— Begin DATA TO PROCESS —
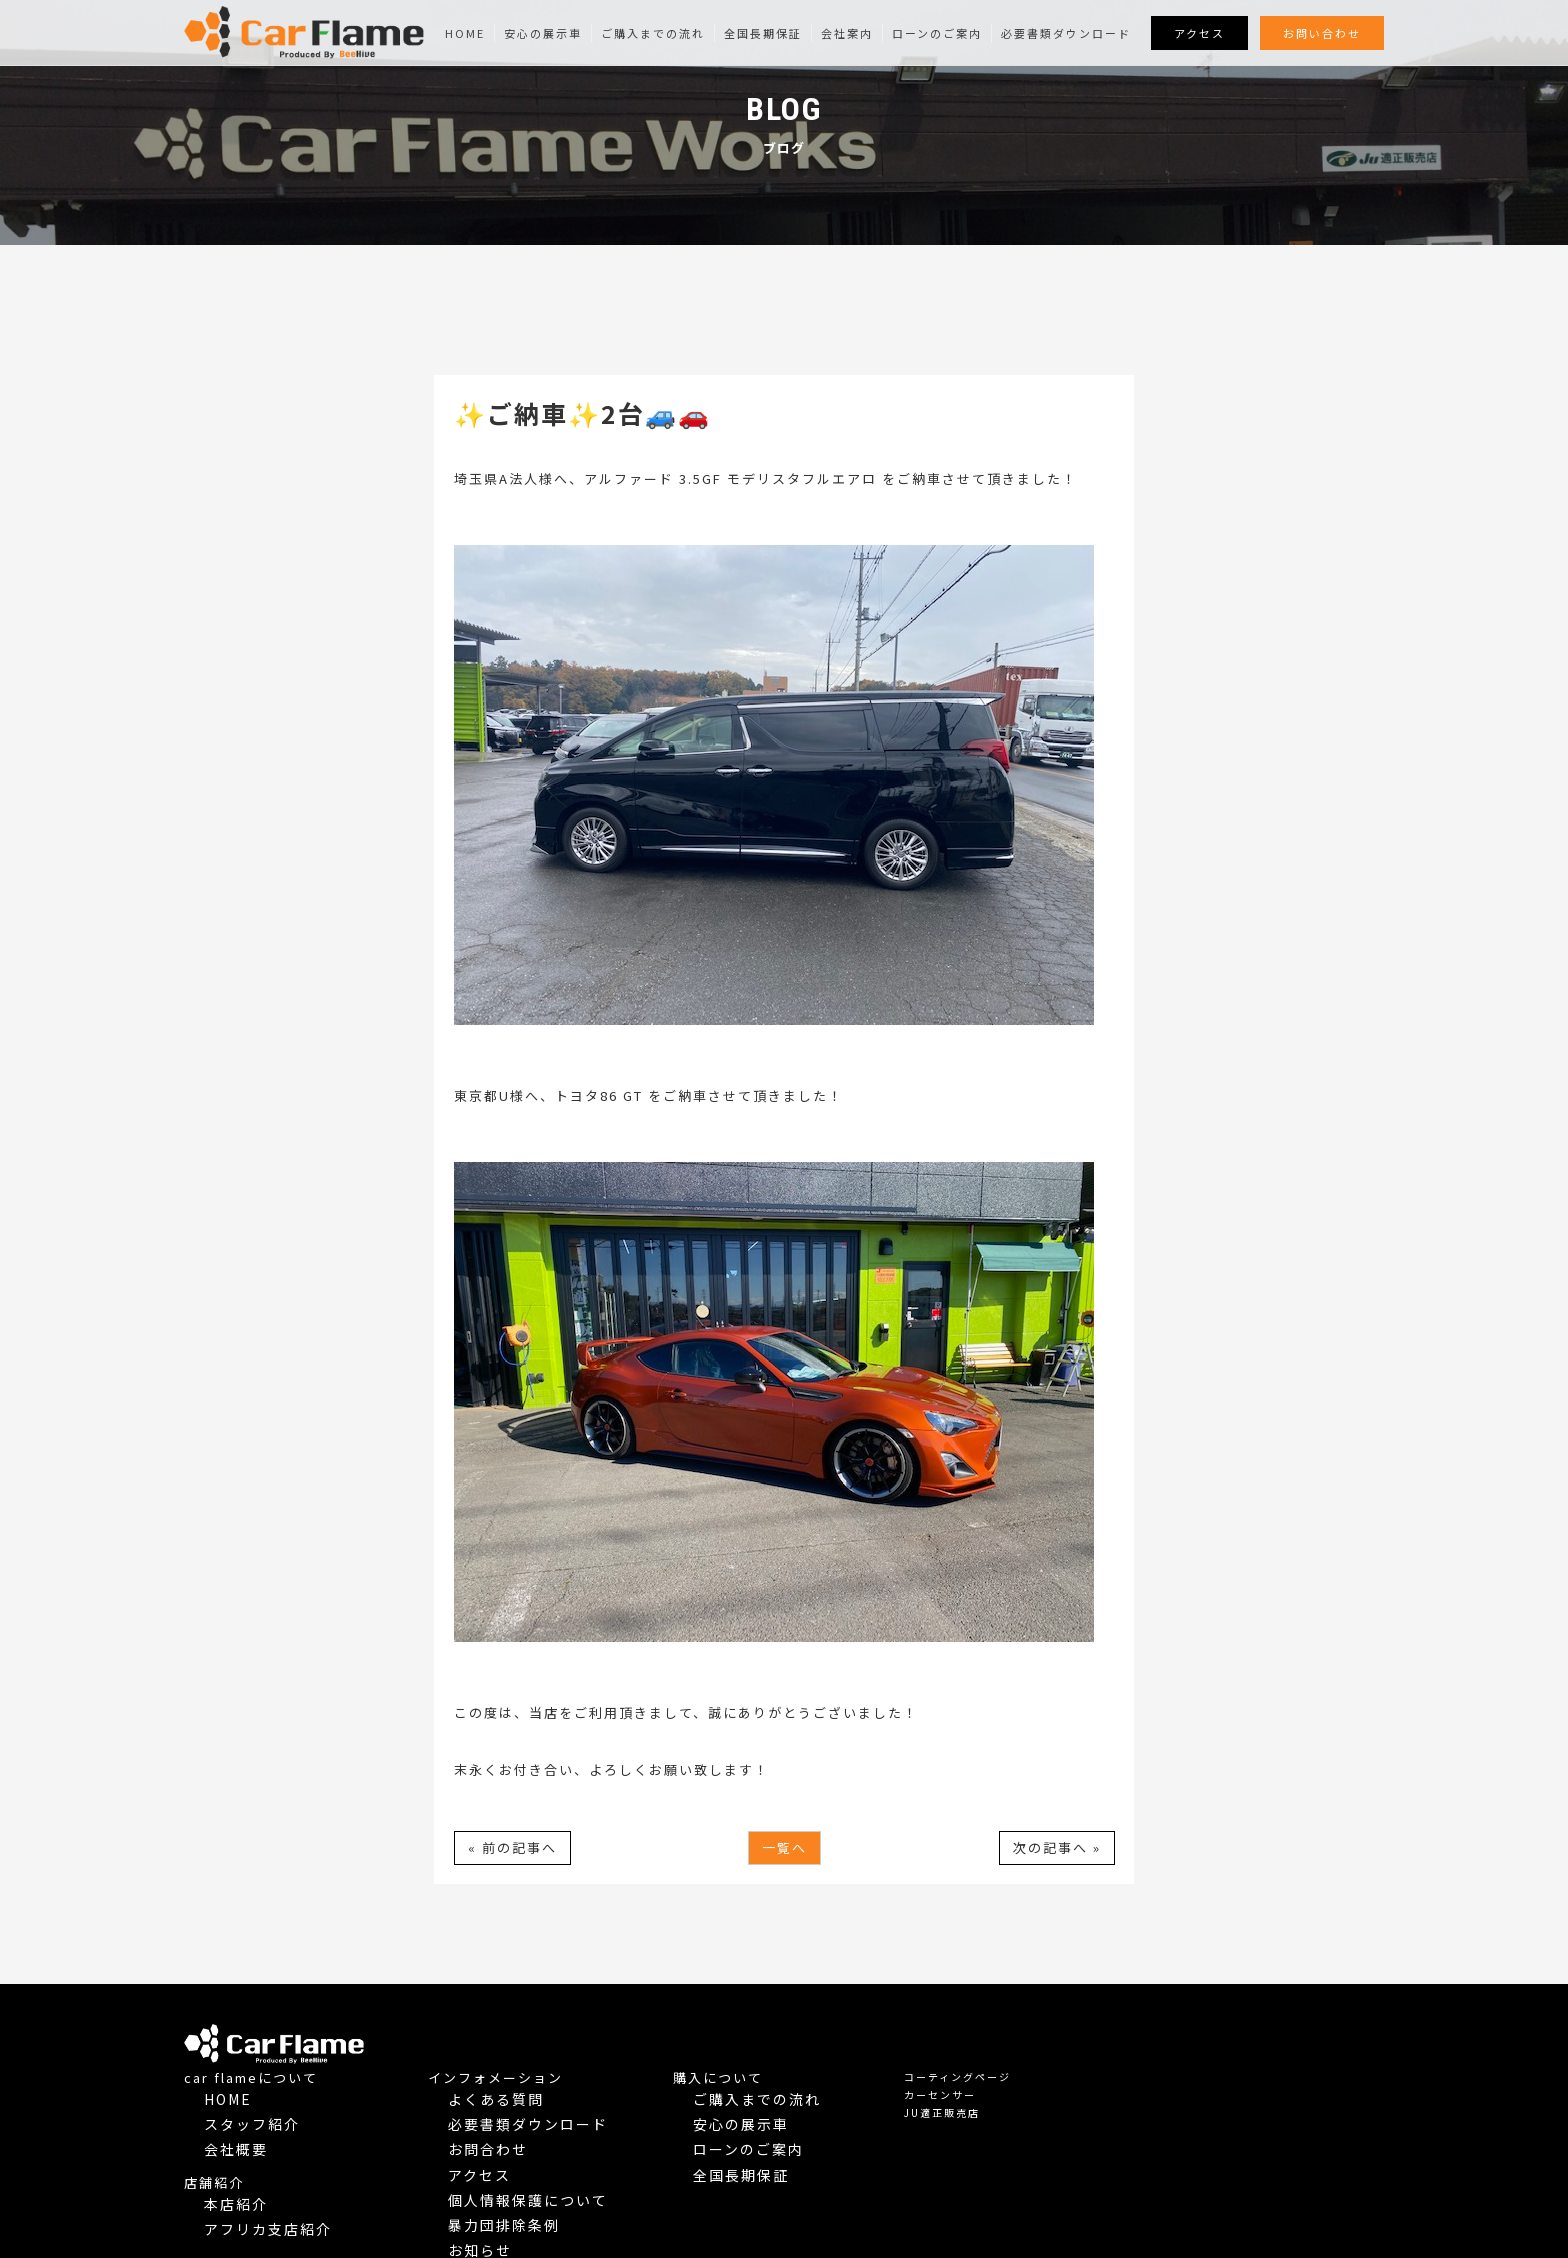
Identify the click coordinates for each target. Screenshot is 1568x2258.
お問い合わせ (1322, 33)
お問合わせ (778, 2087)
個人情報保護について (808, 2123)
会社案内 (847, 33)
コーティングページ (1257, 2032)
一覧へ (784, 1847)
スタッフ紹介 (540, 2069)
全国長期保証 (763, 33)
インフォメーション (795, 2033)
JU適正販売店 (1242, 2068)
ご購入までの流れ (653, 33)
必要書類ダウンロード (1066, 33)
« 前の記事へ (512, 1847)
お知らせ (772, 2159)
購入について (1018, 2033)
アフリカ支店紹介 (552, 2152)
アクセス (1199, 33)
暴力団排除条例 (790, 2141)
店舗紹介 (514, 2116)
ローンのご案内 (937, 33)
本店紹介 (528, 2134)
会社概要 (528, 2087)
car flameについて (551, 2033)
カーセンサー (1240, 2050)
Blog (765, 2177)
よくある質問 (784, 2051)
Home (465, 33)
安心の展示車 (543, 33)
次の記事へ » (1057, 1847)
— End DATA TO PROCESS —
> **REQUIRED WORK**
Could you give the items again from the line containing "店舗紹介 (514, 2116)" through the last line, inclusive, changing "Blog" to "ブログ" and keeping everything else the same?

> **EXERCISE ANSWER**
店舗紹介 (514, 2116)
ローンのご案内 (937, 33)
本店紹介 (528, 2134)
会社概要 (528, 2087)
car flameについて (551, 2033)
カーセンサー (1240, 2050)
ブログ (765, 2177)
よくある質問 (784, 2051)
Home (465, 33)
安心の展示車 (543, 33)
次の記事へ » (1057, 1847)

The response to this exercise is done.